25 Mar 2011

Easy chilli and ginger pickle



This is a very simple pickle recipe that my mum's family tend to always have in the fridge ready to eat.  

Unlike my lemon pickle recipe this is pickling in its most basic form - i.e. preserving food in a mild acid; in this case lemon juice.  I have never seen these pickles served in a restaurant but I think they are a great example of Indian home cooking. 

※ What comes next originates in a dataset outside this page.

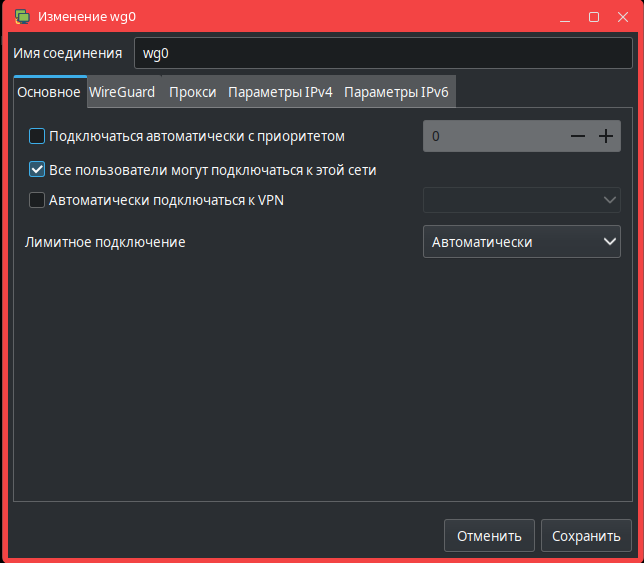This screenshot has width=644, height=563.
Task: Increase priority with the plus button
Action: click(x=605, y=136)
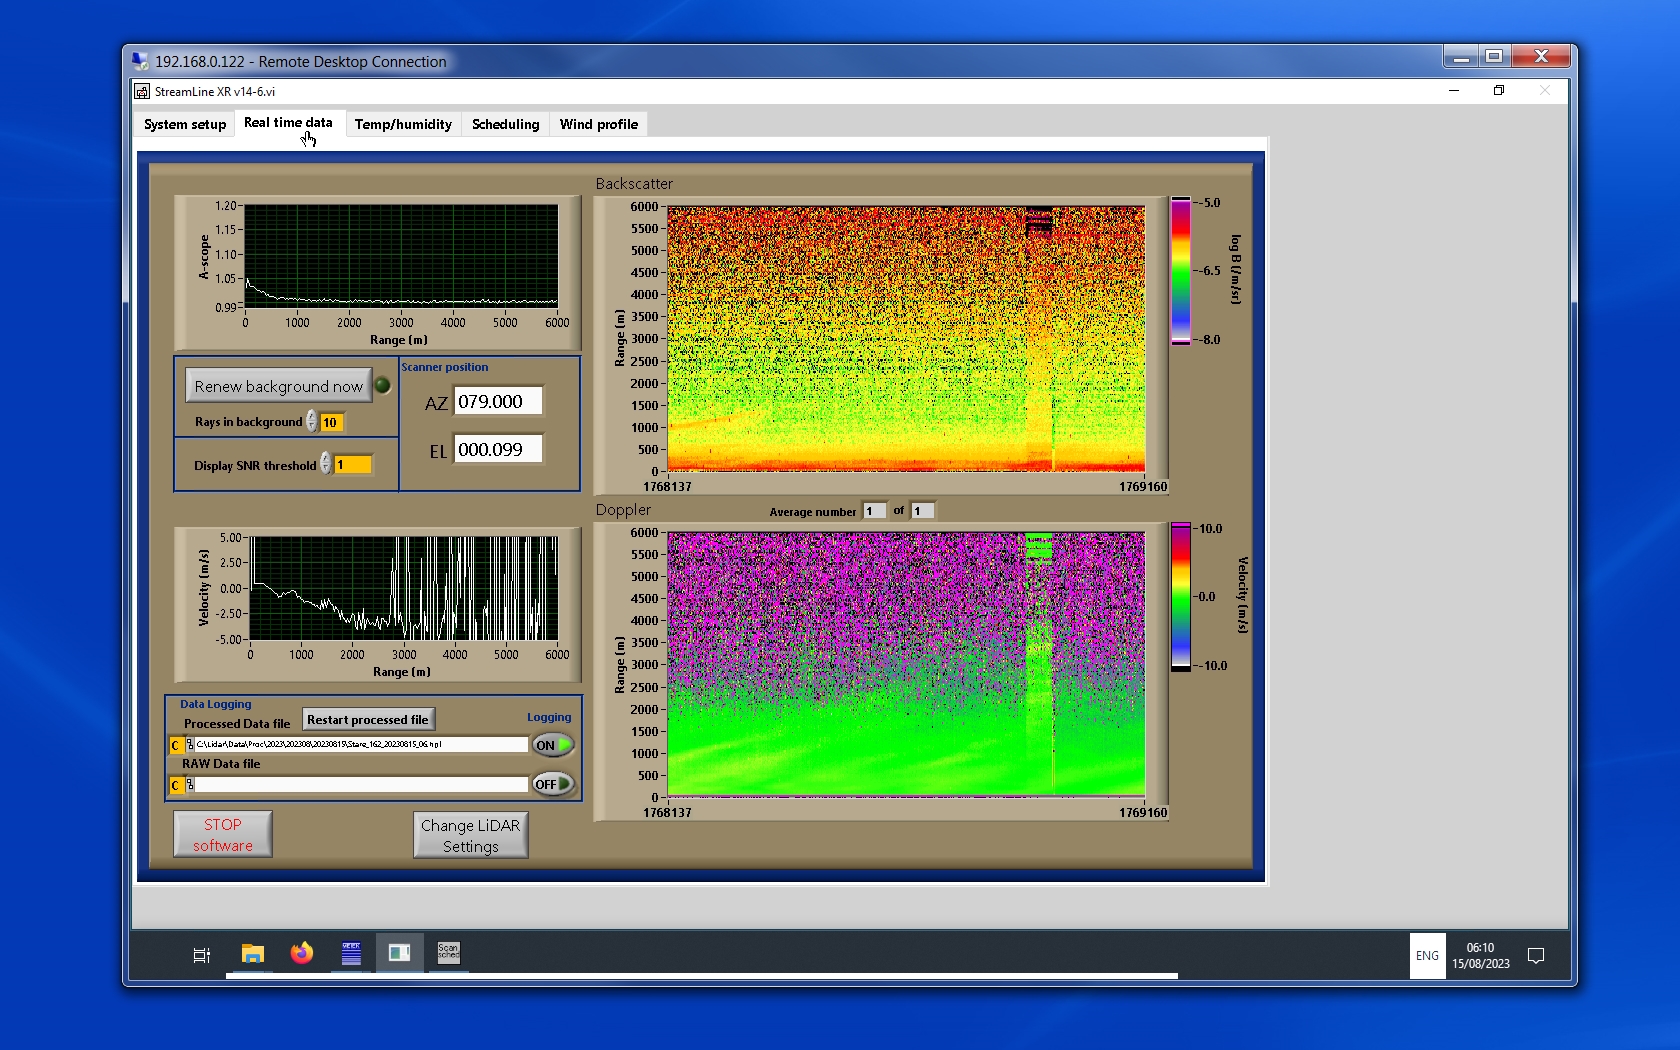Click the Task View taskbar icon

NB  You can use mild or hot chillies depending on your heat tolerance.



Ingredients
  • 1/2 tablespoon salt
  • 1/4 teaspoon turmeric powder
  • 2 lemons - juiced
  •  8 green chillies - washed
  • 10 grams root ginger - peeled and finely sliced

Method
  1. The first step is to sterilize the jar.  Set your oven to 140 degrees centigrade.  Now wash your jar in soapy water and rinse in clean warm water.  Leave it to drip-dry, upside down, on a rack in the oven for at least half an hour. 
  2. Place the salt, turmeric and lemon juice in the sterilized jar.  Stir well.
  3. Now add the chillies and ginger and stir again.
  4. Place in the fridge and leave to pickle until the chillies have faded in colour. This will take in the region of two weeks.  The longer that you leave them to pickle, the milder (and less crunchy) the chillies and ginger will become.  Personally, I like to leave them for at least a month.  Shake the jar every day or so.
  5. Serve with any Indian vegetarian dishes.